否則,她是不會再來東宛,而他也不會再去西楚了。
「楚王妃,我……」很想解釋一番,說出自己曾經也想放他們走的計劃,但蕭宇祁終究頓了頓,沒有說出來。有些話,一旦過了時效,再說已經毫無意義了。
千言萬語只化作一句,蕭宇祁衝着洛青鸞拱了拱手:「好,珍重。」
看着她上了馬車,全程她身旁的那個女子都嚴陣以待,一副防備的樣子,蕭宇祁沒有說什麼,只靜靜看着,牽着馬後退幾步,保持一個安全的距離,直到馬車動起,逐漸遠去,消失在他面前。
蕭宇祁忽然有一個感覺,或許此生此世,他再也不會遇到一個像她一般的女子了。
……
回程的路上一切順利,東宛那邊果然沒有動靜,也不知道是東宛帝至今沒有從打擊中恢復過來,還是正忙着處理李貴妃這件事的善後。

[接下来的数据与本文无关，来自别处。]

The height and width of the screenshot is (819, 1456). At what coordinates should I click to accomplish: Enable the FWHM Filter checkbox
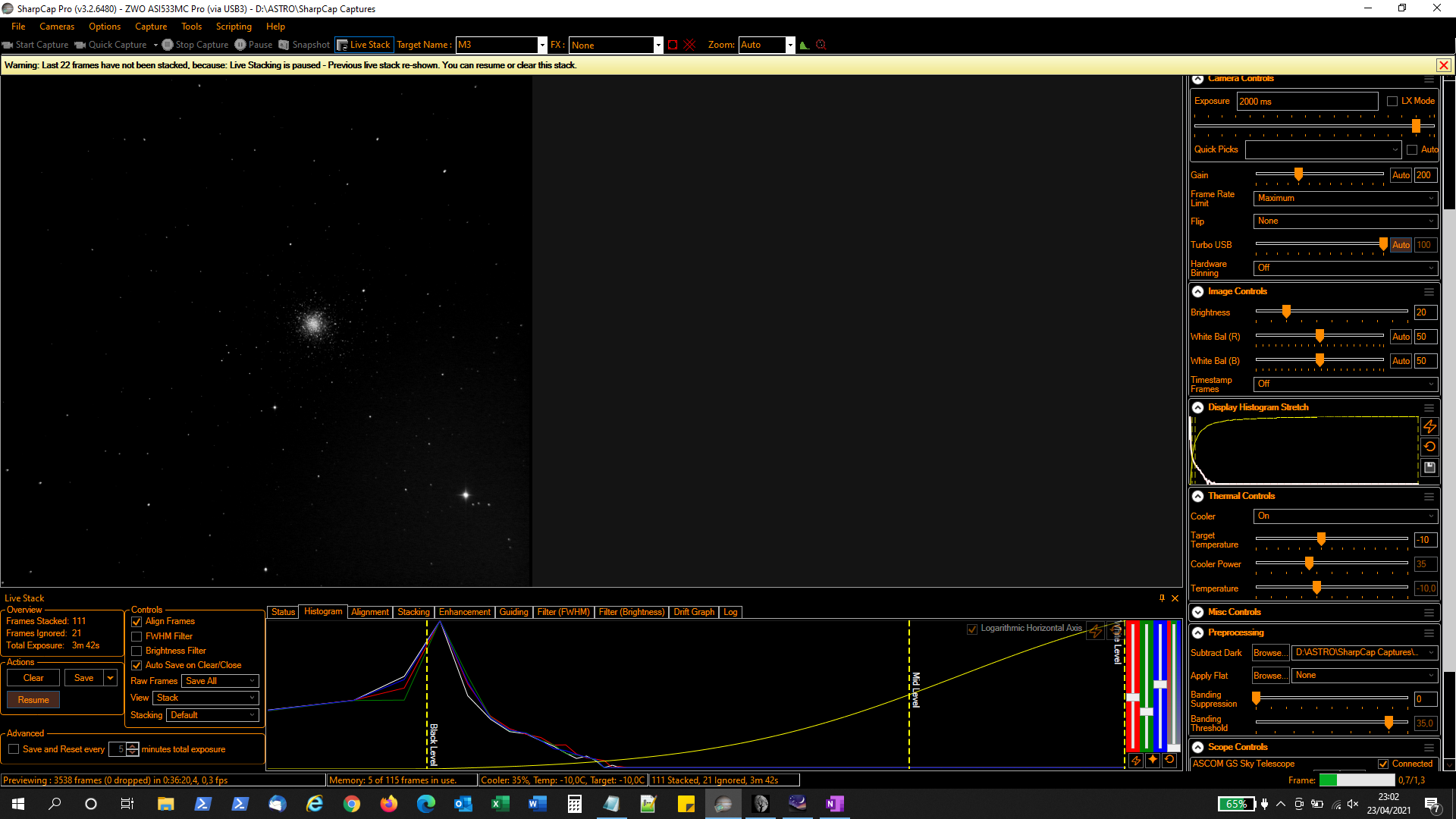tap(137, 637)
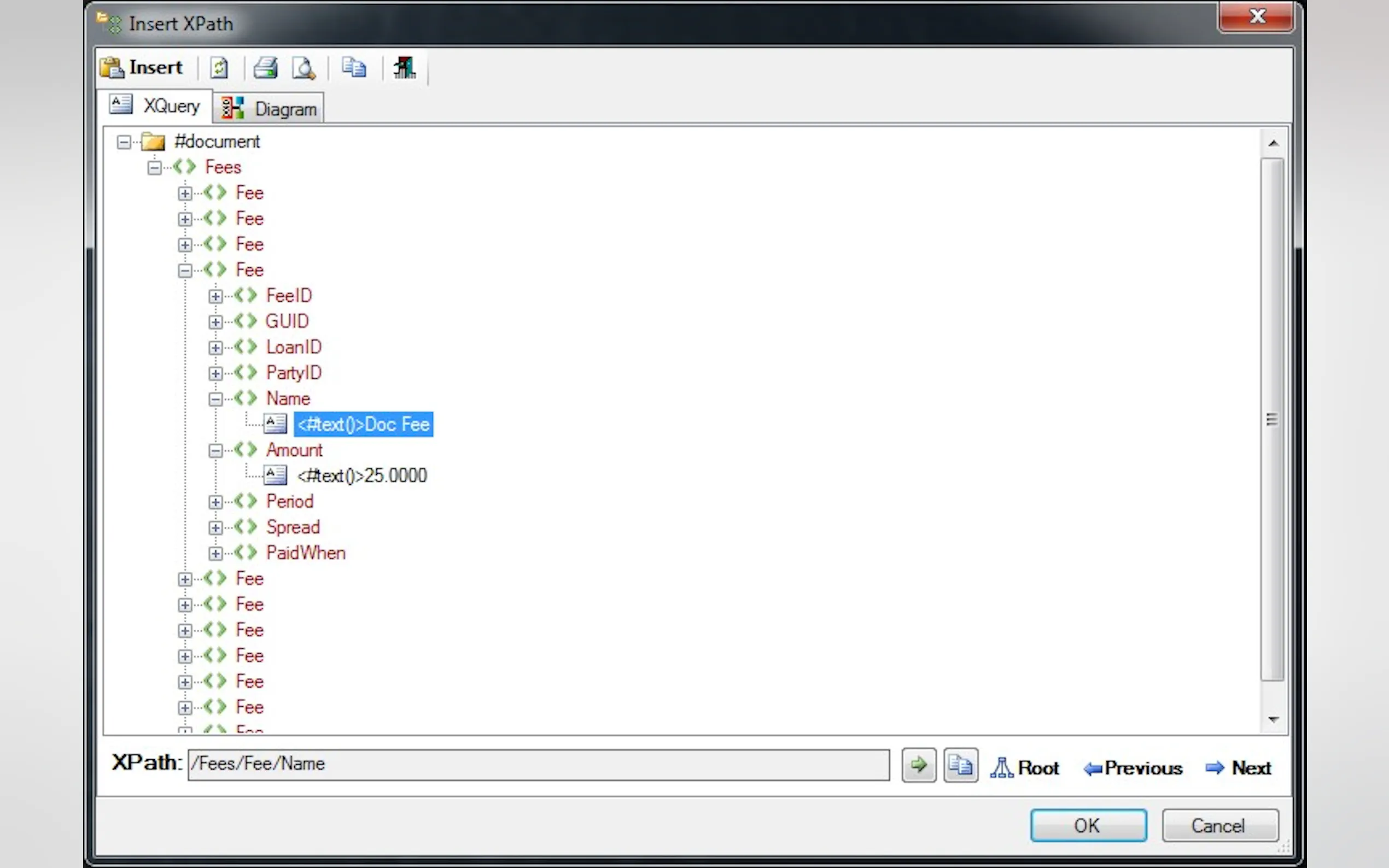Viewport: 1389px width, 868px height.
Task: Jump to Root node
Action: (1025, 767)
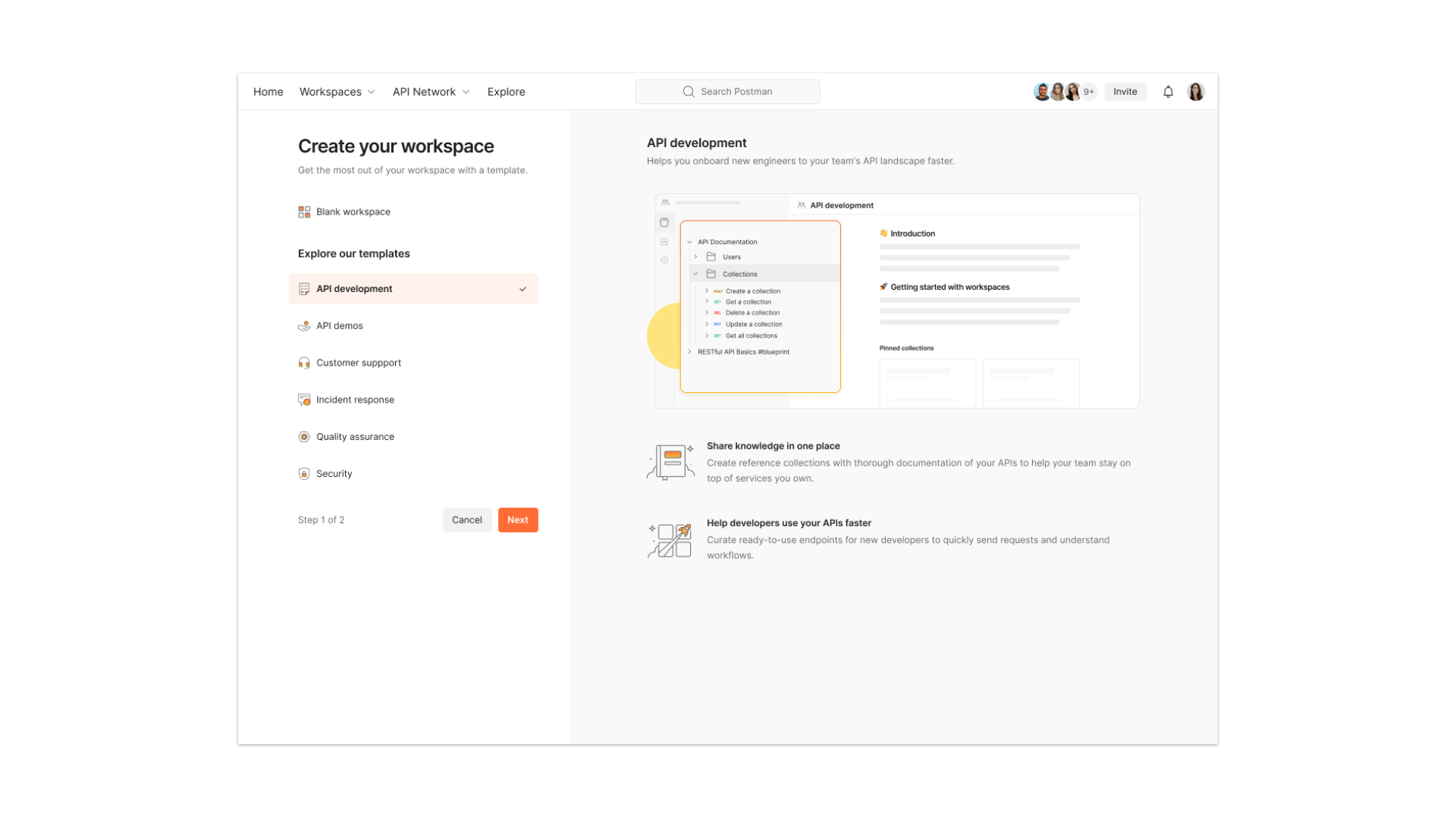Click the Search Postman field
Screen dimensions: 1456x819
click(727, 92)
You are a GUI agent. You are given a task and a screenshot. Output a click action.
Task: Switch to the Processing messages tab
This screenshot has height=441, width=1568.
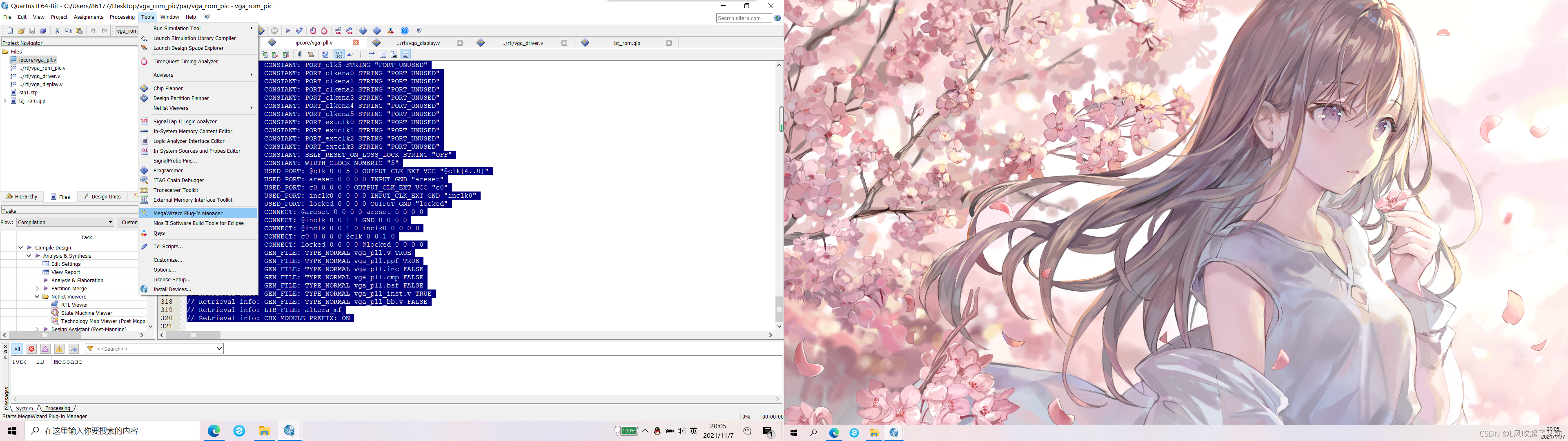tap(57, 408)
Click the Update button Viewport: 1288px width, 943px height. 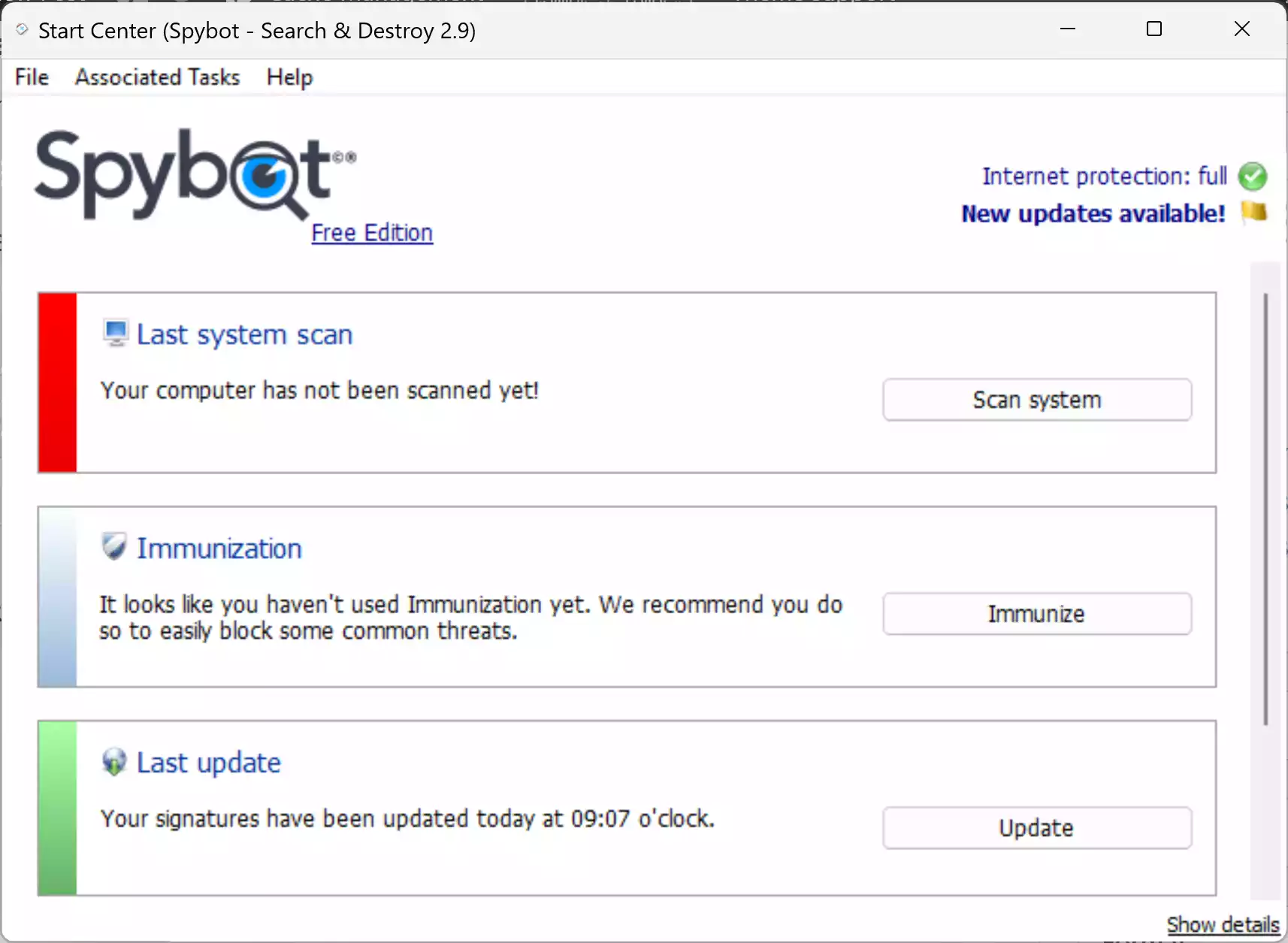(x=1036, y=827)
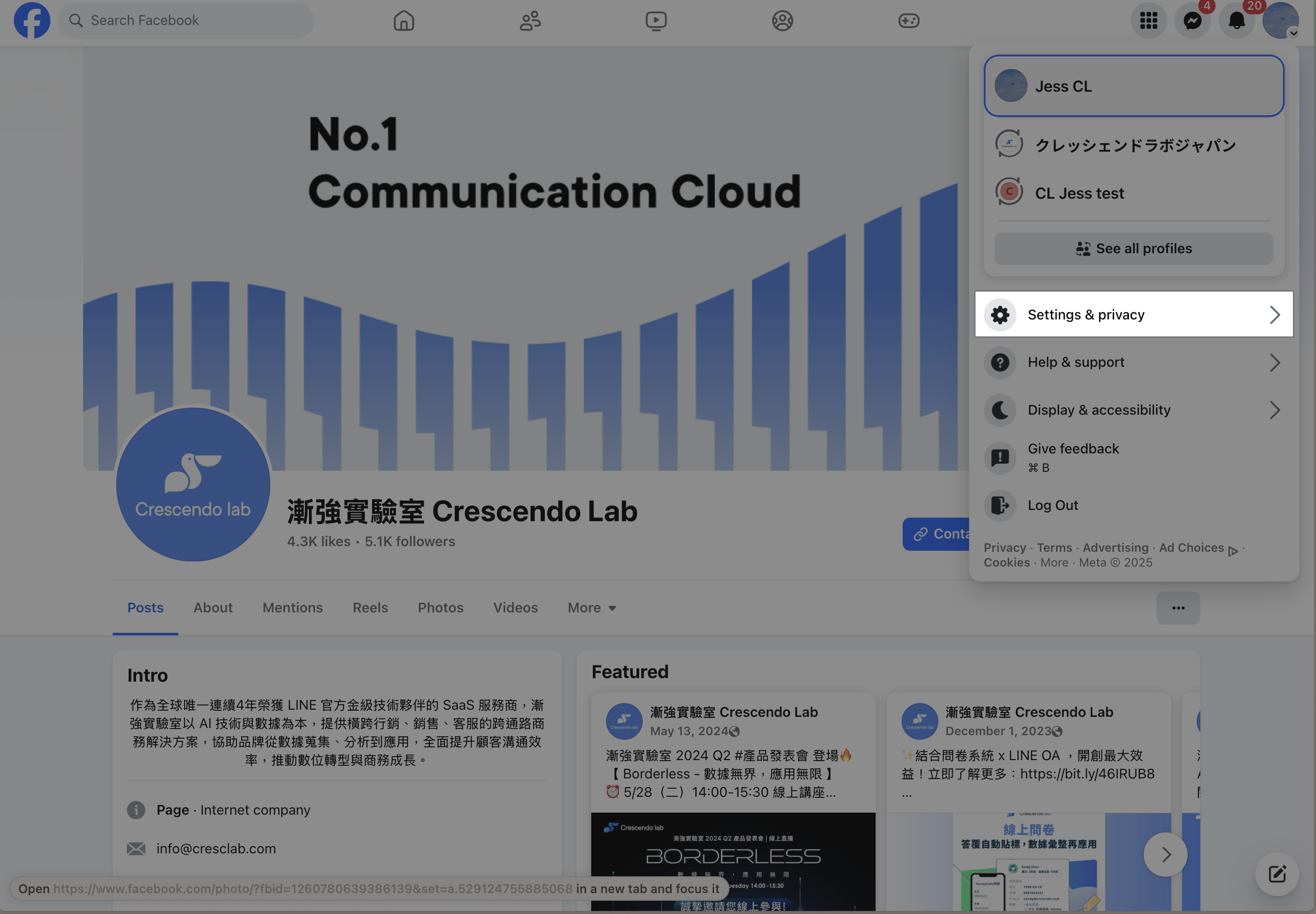Screen dimensions: 1316x914
Task: Open the notifications bell
Action: (1236, 20)
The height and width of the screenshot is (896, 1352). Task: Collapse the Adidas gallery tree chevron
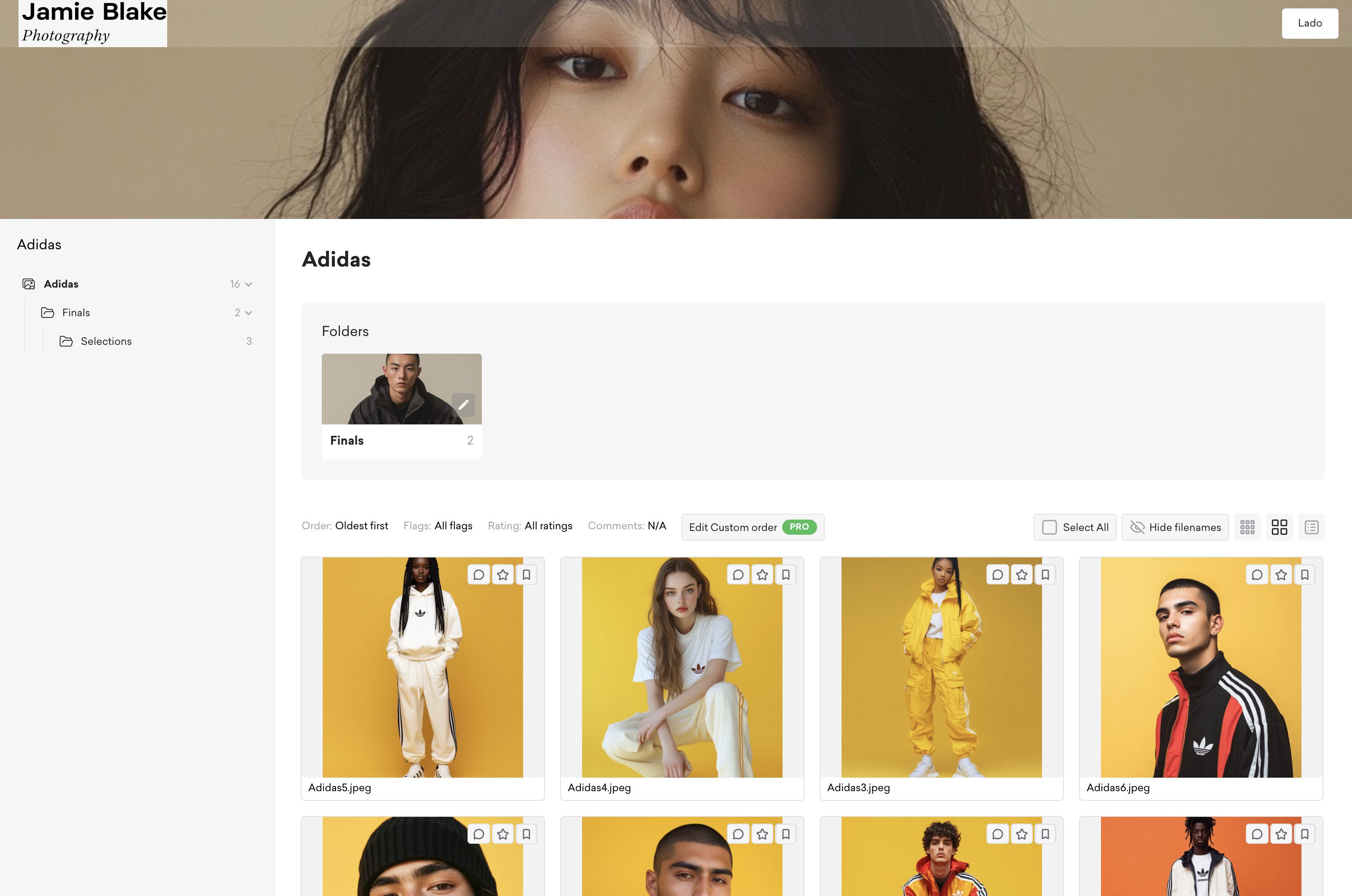click(x=248, y=284)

馬車中,洛青鸞靠在柔軟的車壁上,身後枕着軟軟的墊子,即便馬車有些搖晃,也舒舒服服的。偶爾能夠聽到後面馬車中傳來兒子歡快的叫聲,想來心情很好吧?好在過來的時候帶了乳娘和梁玉燕,不然很多事,她還真不方便去處理。
「馬上就要回去了……」
洛青鸞心頭一片寧靜,就多了幾分調侃的心情:「納蘭夜,你說現在東宛是不是亂成一團了?如果不是你來報仇,只怕這個秘密還可能隱瞞一輩子呢。」
李貴妃……
又或者是蕭天賜和東宛帝蕭寰宇?
納蘭夜唇角一勾,半點沒有在意的樣子:「不管亂成什麼樣子,都和我們沒關係。能夠饒他一命,大事化小,他應該感激本王了。」
這個他,是指東宛帝吧?
洛青鸞莞爾一笑:「看你,說的這麼容易似的,難道你真能殺了東宛帝,就不管後果了?」
納蘭夜毫不在意道:「若他要惹我,殺了又如何?不是看在你的面子上,會由得他撒潑發怒,說的如此放肆?」
太廟那一次,如果不是洛青鸞怕他激怒了蕭寰宇,怎麼會堅持讓他在後殿休息看兒子,不許他出來?如果他在場,只怕當場就拔劍將東宛帝幹掉了。
不過,等時日一久,東宛帝冷靜下來,只怕此事真的還會有後續。
知曉此事的人,只怕會被東宛帝全部幹掉,一個不留。除此之外,就只剩絕對的心腹和涉事之人,絕對不會透露出去。但他和洛青鸞卻無法控制,東宛帝絕對會如心病般念念不忘,自身的醜事被他人知曉,只怕坐立難安。
非得有朝一日,徹底剷除了他們,這件事才會徹底終結。
納蘭夜心思迴轉,已經打定了主意,回去之後,只怕還要找時間好好和南宮擎商討一番。邊防事務這些更加加強,特別是防止東宛和南魏暗中聯手。
三天後,一行人終於返回了西楚京城。
略作休息,翌日,納蘭夜便進宮去述職,同時將在東宛的事告訴南宮擎。洛青鸞則留在楚王府,帶着兒子好好休息一陣。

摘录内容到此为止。